Figure 4 Low VD intake has no consistent effects on cytokine production in innate immune cells. (A, B) Fold gene expression of pro-inflammatory cytokines, following stimulation with 50 ng/ml LPS for 2 h 45 min, in (A) splenic CD11b+ innate immune cells and (B) peritoneal macrophages of 12–15-week-old male NZB/W F1 mice. (C, D) Cytokine levels in culture supernatants of (C) BM-derived innate immune cells (+ GM-CSF) and (D) BMDMs (+ M-CSF) from 12–15-week-old male NZB/W F1 mice, following stimulation with either 50 ng/ml LPS and 50 ng/ml Pam3CSK4, or 1 µM CpG and 1 µM R848, for 20 h, normalized to total protein content of adherent cells. Results are displayed as scatter plots, with each data point representing an individual mouse. Data are expressed as mean ± SEM. N/group: LVD = 9-11; HVD = 6-9. P ≤ 0.05 was considered significant, p ≥ 0.2 is indicated as ns, not significant. BM, bone marrow; BMDMs, BM-derived macrophages; Pam3, Pam3CSK4; unstim., unstimulated; LVD, low vitamin D; HVD, high vitamin D. * = p < 0.05
Trained immunity has also been reported to entail an increased expression of costimulatory molecules (75, 76, 79, 80). Thus, we measured the surface expression of CD86, CD80, and ICOS-L on splenic cDCs and CD11b+ monocytic cells, circulating CD11b+ monocytic cells and peritoneal macrophages. We observed no differences between LVD and HVD mice (Supplementary Figure 9). In support of this, we also found no increase in the frequencies of splenic or circulating Ly6ChiCD11b+ monocytic cells, which are considered pro-inflammatory and have been reported to be increased following the induction of trained immunity (Supplementary Figure 10A) (81–84).

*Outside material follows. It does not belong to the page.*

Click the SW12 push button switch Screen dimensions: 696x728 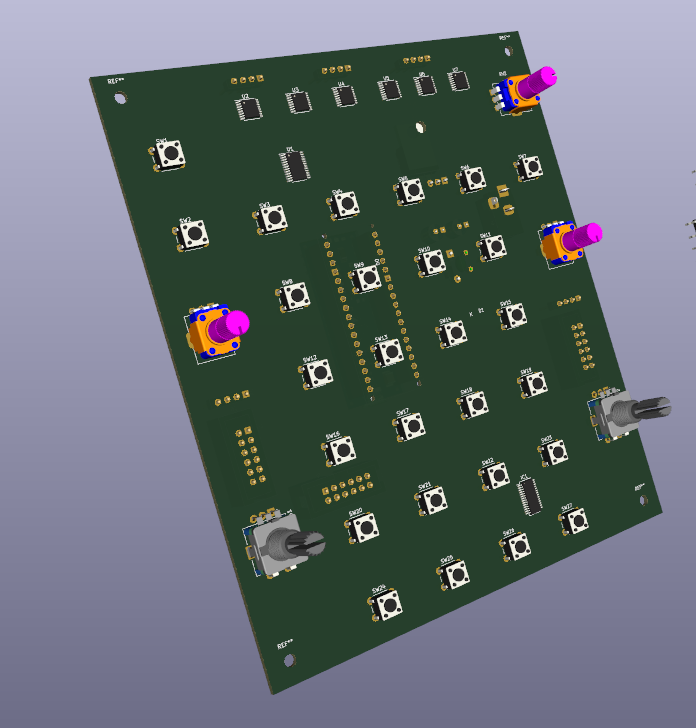pos(318,373)
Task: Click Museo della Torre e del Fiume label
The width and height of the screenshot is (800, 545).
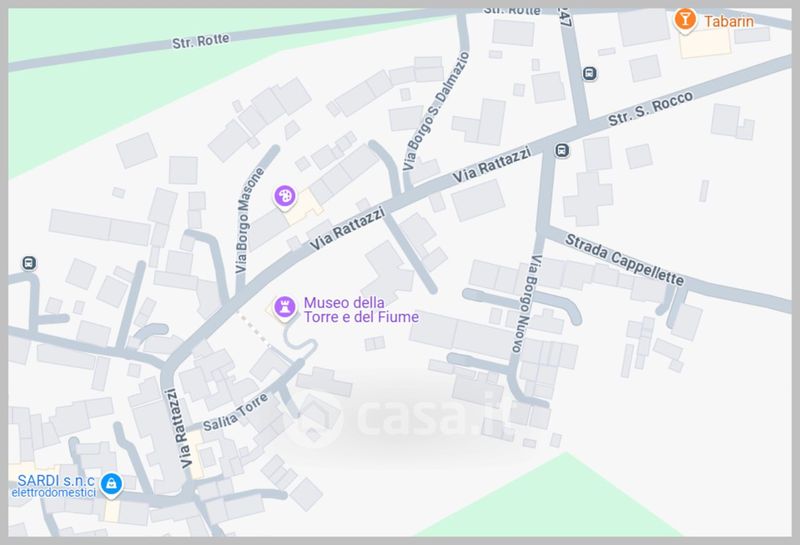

Impaired phagocytosis of apoptotic cells by macrophages has been implicated in SLE pathogenesis. Therefore, we next determined the effect of low VD intake on the phagocytosis of apoptotic cells by both peritoneal macrophages and BMDMs, the latter being generated by a 5-day culture of BM cells with M-CSF. Phagocytosis was measured by co-culturing CD45.2+ macrophages with CD45.1+ CFDA-SE-labeled apoptotic thymocytes (ATs) and quantifying phagocytes that had phagocytosed ATs as CD45.2+CD45.1-CD11b+F4/80+CFDA-SE+ cells via flow cytometry (Supplementary Figure 14). As CD45.2+CD45.1+CFDA-SE+ cells represent cells with non-ingested ATs attached to their surface, these cells were not counted. In addition to measuring phagocytic capacity, we examined the expression of surface markers associated with phagocytosis. Between LVD and HVD mice, there were no differences in the phagocytic capacity of peritoneal macrophages or BMDMs, or the surface expression of phagocytosis-associated markers on these cells (Figure 5).
Figure 5 Low VD intake has no effect on phagocytic capacity and surface expression of phagocytosis-associated markers in macrophages. (A, C) Phagocytic uptake of apoptotic thymocytes by (A) peritoneal macrophages and (C) BM-derived macrophages (BMDMs) of 12–15-week-old LVD (n = 10) and HVD (n = 11-12) male animals. (B, D) Surface expression of phagocytosis-associated markers by (B) peritoneal macrophages and (D) BMDMs of 12–15-week-old LVD (n = 7-10) and HVD (n= 10-12) male animals. Results are displayed as scatter plots, with each data point representing an individual mouse. Data are expressed as mean ± SEM. P ≤ 0.05 was considered significant, p ≥ 0.2 is indicated as ns, not significant. MFI, mean fluorescence intensity; BMDMs, BM-derived macrophages; LVD, low vitamin D; HVD, high vitamin D.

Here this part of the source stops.